Sustenta, ademais, ser inviável apresentar em prazo tão curto – sessenta dias – os projetos e prazos para início e fim das obras de adaptação em toda a cidade de Salvador, sem graves prejuízos às normas de licitação, que exigem diversas etapas, como projeto básico, por exemplo.

Por fim, aduz haver risco de lesão à economia pública, pois recente projeto para adaptação de dez estações ferroviárias de Salvador tem custo estimado de R$ 6,5 milhões – despesa que se multiplicaria, ante a extensão da decisão impugnada, que determina promoção de obras de acessibilidade em todos os espaços da cidade. 2.

É caso de suspensão.

De acordo com o regime legal de contracautela (Leis nºs 12.016/2009, 9.494/1997 e 8.437/1992, e art. 297 do RISTF), compete a esta Presidência suspender execução de decisões concessivas de segurança, de liminar ou de tutela antecipada, proferidas em única ou última instância, pelos tribunais locais ou federais, para evitar grave lesão à ordem, à saúde, à segurança e à economia públicas.

A cognição do pedido exige, ainda, demonstração da natureza constitucional da controvérsia (cf.

Rcl nº 497-AgR, Rel.

Min.

CARLOS VELLOSO, Plenário, DJ de 06.4.2001; SS nº 2.187-AgR, Rel.

Min.

MAURÍCIO CORRÊA, Plenário, DJ de 21.10.2003; e SS nº 2.465, Rel.

Min.

NELSON JOBIM, DJ de 20.10.2004).

Está preenchido o requisito, pois em jogo, aqui, suposta violação aos arts. 203, IV, 227, § 2º e 244, da Constituição da República, adotados pelo autor da ação civil pública e pelo acórdão impugnado, e que teriam sido afrontados pelo Tribunal de Justiça local.

Não há dúvida, portanto, de que a matéria discutida na origem se reveste de índole constitucional.

Verifico que a decisão impugnada, na extensão em que proferida, possui evidente potencial de lesão às ordens administrativa e econômica.

É que a tutela antecipada, confirmada pelo Tribunal de Justiça, no sentido de determinar a apresentação, em sessenta dias, dos projetos arquitetônicos, com datas para início e término das obras de acessibilidade em toda a cidade de Salvador, incluindo até mesmo áreas particulares, inviabilizaria o bom funcionamento da máquina administrativa.

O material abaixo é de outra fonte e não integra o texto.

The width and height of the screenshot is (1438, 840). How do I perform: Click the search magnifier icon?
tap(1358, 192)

Não se desconhecem os problemas enfrentados pelos moradores das metrópoles brasileiras, sobretudo das mais antigas, como ressaltou o requerente, decorrentes da infraestrutura precária para deslocamento dos cidadãos portadores de necessidades especiais.

Com efeito, urge que medidas mais eficazes e urgentes sejam tomadas pelos gestores públicos, no sentido de que, além das novas construções, também os logradouros já edificados sejam adaptados conforme as melhores técnicas de acessibilidade.

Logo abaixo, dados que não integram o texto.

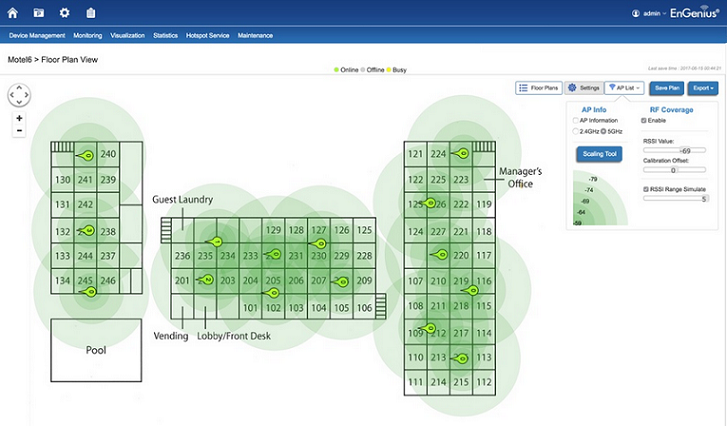Click the pan navigation control
Image resolution: width=727 pixels, height=426 pixels.
tap(19, 95)
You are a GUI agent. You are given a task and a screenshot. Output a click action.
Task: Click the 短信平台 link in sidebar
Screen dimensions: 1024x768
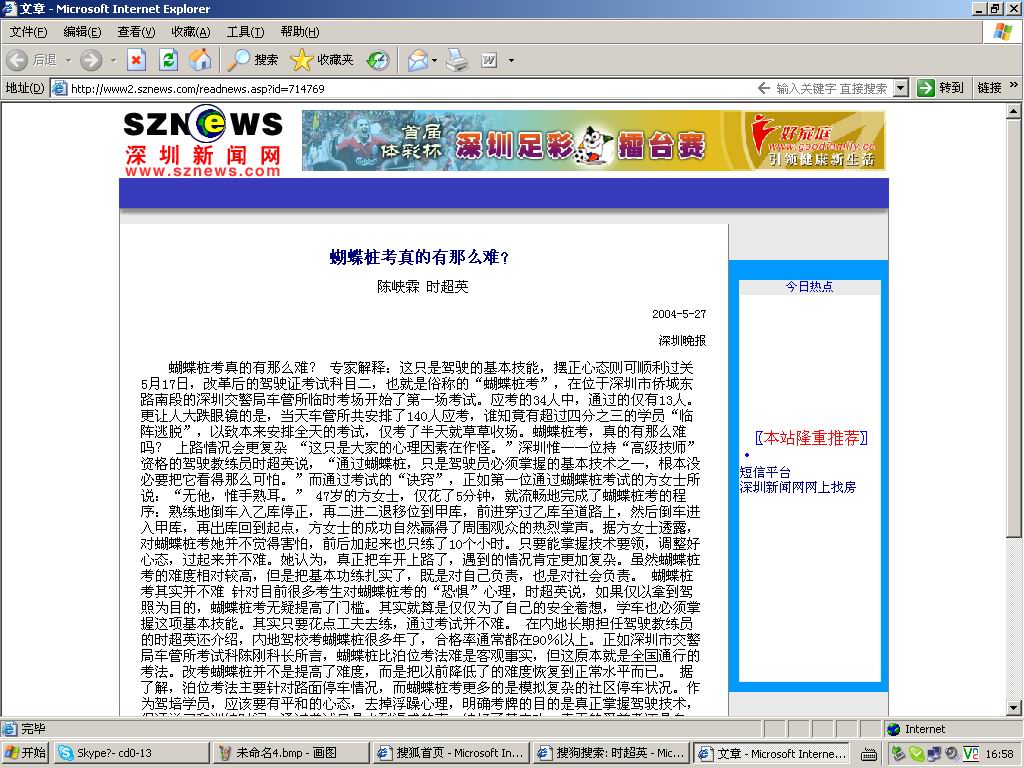(x=765, y=472)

Por outro lado, é manifesto que a apresentação de projetos arquitetônicos, para reforma de toda uma metrópole das dimensões de Salvador, em apenas sessenta dias, paralisaria vários setores da Administração Pública, com prejuízo da prestação dos demais serviços públicos.

Sobretudo no caso, em que ainda se exigiu cronograma com datas de início e término das obras e se atribuiu multa diária de dez mil reais, para o caso de descumprimento da ordem judicial.

Nesse sentido, patente a inviabilidade de elaboração de projetos apenas por meio dos recursos humanos das áreas de engenharia e arquitetura da administração pública, sendo indispensável, com efeito, licitação para contratação até mesmo dos projetos arquitetônicos de acessibilidade.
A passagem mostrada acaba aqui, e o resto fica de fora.